• **Work instructions**: Lay out the lines of the listing from the line with "Looking Beyond (61, 133)" to the line with "Jesus (234, 2157)" as a Markdown table with the columns Row and Entry. Number each line in Row, and leave out blank lines.

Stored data

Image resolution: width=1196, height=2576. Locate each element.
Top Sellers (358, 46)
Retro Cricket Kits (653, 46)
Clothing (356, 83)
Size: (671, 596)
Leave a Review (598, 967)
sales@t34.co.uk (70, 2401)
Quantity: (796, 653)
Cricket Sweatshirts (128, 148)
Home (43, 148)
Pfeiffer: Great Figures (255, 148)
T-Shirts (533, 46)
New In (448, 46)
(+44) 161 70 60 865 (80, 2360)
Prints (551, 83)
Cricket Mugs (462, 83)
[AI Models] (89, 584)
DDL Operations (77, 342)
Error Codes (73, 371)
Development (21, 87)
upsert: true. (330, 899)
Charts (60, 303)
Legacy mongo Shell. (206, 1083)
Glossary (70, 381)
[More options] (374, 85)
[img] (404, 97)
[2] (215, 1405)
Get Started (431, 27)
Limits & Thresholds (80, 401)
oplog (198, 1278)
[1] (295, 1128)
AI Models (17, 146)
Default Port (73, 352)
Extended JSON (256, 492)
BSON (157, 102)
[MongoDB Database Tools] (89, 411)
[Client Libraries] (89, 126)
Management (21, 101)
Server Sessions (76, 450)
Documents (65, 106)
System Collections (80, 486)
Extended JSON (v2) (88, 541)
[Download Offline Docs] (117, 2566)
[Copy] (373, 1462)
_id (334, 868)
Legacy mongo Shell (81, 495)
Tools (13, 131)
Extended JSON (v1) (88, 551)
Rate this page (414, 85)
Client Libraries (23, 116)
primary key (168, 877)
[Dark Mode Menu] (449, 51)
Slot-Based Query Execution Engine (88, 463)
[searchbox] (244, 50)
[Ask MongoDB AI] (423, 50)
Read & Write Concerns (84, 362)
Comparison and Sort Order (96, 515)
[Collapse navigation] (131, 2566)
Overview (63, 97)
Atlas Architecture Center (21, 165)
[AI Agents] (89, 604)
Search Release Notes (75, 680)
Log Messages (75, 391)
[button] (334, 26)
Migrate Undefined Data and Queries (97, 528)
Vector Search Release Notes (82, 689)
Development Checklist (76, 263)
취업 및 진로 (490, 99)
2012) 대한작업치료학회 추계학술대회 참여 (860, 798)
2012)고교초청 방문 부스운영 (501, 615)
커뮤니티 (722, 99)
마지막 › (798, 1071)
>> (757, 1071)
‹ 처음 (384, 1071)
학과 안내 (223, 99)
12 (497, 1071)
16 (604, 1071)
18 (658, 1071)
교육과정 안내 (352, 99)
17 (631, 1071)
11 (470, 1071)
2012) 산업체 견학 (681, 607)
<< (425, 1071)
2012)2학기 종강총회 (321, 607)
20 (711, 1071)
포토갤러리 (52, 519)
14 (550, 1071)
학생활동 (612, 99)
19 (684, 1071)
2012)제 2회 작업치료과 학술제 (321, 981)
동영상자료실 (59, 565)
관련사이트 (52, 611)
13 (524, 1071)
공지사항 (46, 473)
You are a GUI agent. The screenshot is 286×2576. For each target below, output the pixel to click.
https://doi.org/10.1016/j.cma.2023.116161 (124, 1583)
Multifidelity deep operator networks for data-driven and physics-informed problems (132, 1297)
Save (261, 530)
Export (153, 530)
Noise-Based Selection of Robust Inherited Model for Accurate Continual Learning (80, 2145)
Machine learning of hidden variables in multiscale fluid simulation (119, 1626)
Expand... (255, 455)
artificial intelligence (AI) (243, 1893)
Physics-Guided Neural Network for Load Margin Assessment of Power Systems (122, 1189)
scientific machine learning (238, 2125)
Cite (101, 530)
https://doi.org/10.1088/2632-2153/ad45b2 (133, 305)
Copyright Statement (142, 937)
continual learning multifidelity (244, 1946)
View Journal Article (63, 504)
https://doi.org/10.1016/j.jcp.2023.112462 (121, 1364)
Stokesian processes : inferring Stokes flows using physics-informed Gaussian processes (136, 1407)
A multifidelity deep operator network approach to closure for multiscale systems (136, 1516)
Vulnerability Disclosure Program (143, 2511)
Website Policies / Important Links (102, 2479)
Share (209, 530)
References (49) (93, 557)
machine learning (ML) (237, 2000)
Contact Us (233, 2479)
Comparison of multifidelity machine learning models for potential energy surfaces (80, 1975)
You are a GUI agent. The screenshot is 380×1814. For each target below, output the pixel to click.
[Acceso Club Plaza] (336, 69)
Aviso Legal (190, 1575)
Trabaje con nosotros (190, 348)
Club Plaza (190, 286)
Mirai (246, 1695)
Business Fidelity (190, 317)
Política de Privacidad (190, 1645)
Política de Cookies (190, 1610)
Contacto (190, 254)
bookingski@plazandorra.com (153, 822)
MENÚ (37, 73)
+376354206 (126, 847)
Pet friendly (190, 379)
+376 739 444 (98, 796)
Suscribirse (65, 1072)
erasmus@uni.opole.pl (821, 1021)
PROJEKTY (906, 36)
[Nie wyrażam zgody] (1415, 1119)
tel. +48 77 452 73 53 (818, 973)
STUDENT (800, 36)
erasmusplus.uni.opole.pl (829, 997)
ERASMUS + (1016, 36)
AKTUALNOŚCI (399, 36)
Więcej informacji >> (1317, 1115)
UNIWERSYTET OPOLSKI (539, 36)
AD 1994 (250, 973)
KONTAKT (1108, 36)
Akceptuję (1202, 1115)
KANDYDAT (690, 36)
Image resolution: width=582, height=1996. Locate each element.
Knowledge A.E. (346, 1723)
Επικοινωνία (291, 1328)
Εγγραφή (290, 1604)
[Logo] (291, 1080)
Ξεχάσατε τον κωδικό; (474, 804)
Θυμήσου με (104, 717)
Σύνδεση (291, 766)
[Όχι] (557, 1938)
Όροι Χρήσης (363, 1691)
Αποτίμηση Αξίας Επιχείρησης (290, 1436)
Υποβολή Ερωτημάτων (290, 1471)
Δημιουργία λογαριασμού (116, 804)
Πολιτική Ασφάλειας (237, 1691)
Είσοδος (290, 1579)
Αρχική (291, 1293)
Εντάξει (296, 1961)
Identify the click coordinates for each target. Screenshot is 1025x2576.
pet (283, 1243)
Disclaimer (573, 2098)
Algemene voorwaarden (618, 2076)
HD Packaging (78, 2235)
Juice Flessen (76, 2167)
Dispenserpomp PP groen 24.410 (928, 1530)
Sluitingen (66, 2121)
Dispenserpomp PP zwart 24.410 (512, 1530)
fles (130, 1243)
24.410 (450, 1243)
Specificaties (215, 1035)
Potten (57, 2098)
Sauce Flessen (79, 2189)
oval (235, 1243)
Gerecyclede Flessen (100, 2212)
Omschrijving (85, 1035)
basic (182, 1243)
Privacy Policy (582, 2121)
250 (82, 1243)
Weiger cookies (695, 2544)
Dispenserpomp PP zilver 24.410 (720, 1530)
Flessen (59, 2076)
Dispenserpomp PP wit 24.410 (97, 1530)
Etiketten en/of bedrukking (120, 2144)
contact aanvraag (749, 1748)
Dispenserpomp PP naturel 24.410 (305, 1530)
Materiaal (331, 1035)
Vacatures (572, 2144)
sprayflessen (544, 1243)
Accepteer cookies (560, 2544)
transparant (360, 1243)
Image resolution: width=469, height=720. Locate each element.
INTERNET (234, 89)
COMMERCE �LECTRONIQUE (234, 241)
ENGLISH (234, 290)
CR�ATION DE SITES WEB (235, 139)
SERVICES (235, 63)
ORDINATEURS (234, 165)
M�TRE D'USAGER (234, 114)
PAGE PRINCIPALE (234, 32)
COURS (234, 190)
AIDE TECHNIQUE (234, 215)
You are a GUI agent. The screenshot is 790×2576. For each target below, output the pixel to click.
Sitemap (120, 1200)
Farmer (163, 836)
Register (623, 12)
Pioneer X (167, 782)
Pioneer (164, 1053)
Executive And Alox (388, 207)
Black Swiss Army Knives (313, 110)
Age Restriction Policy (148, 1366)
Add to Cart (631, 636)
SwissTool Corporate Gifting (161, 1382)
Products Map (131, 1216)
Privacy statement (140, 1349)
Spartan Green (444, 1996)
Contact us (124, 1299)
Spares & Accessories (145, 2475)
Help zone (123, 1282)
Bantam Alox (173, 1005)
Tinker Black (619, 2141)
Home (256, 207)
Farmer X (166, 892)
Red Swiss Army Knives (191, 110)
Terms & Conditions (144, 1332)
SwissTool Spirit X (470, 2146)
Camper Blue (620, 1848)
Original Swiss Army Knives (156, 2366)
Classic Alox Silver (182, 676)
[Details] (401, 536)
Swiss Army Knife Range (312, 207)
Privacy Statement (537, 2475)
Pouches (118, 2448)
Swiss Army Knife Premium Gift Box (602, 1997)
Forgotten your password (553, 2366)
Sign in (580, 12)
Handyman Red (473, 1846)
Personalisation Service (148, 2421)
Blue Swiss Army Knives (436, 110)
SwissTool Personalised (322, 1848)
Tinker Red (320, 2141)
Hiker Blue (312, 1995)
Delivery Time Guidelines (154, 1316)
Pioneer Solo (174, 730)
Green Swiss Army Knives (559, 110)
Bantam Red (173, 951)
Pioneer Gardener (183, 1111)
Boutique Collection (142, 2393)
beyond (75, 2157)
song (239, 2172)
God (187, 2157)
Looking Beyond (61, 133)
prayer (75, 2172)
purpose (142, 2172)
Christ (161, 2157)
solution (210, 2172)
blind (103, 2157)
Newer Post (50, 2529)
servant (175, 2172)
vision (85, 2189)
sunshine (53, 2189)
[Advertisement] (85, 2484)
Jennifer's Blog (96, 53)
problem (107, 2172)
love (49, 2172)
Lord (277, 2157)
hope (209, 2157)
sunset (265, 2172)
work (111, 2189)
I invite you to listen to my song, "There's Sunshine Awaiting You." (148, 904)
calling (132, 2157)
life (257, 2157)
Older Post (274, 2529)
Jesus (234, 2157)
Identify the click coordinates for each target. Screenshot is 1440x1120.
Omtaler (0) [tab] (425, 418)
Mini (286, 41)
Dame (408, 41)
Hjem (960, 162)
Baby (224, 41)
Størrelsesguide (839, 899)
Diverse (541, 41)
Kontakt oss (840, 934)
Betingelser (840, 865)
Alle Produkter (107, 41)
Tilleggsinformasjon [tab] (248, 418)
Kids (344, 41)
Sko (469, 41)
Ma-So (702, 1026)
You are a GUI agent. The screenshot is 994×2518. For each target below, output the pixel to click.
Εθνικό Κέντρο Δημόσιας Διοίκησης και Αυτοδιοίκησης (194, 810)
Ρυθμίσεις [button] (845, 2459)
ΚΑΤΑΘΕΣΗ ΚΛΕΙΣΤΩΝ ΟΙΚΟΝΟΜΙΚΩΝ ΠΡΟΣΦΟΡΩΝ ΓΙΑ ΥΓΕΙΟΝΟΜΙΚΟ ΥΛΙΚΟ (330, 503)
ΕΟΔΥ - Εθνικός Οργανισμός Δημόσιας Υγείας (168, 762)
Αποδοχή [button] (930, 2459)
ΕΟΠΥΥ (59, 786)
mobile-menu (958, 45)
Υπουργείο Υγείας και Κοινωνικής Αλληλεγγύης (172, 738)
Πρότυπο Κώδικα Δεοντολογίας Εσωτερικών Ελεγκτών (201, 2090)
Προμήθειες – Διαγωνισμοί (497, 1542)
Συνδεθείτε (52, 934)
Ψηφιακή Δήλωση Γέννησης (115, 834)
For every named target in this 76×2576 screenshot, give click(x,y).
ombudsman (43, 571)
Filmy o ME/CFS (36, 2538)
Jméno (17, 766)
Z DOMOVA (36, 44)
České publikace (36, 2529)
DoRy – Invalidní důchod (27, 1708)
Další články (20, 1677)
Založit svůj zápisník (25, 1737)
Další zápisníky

• **Answer for this exercise**:
| Row | Entry |
|---|---|
| 1 | Looking Beyond (61, 133) |
| 2 | prayer (75, 2172) |
| 3 | purpose (142, 2172) |
| 4 | Christ (161, 2157) |
| 5 | solution (210, 2172) |
| 6 | blind (103, 2157) |
| 7 | Newer Post (50, 2529) |
| 8 | servant (175, 2172) |
| 9 | vision (85, 2189) |
| 10 | sunshine (53, 2189) |
| 11 | [Advertisement] (85, 2484) |
| 12 | Jennifer's Blog (96, 53) |
| 13 | problem (107, 2172) |
| 14 | love (49, 2172) |
| 15 | Lord (277, 2157) |
| 16 | hope (209, 2157) |
| 17 | sunset (265, 2172) |
| 18 | work (111, 2189) |
| 19 | I invite you to listen to my song, "There's Sunshine Awaiting You." (148, 904) |
| 20 | calling (132, 2157) |
| 21 | life (257, 2157) |
| 22 | Older Post (274, 2529) |
| 23 | Jesus (234, 2157) |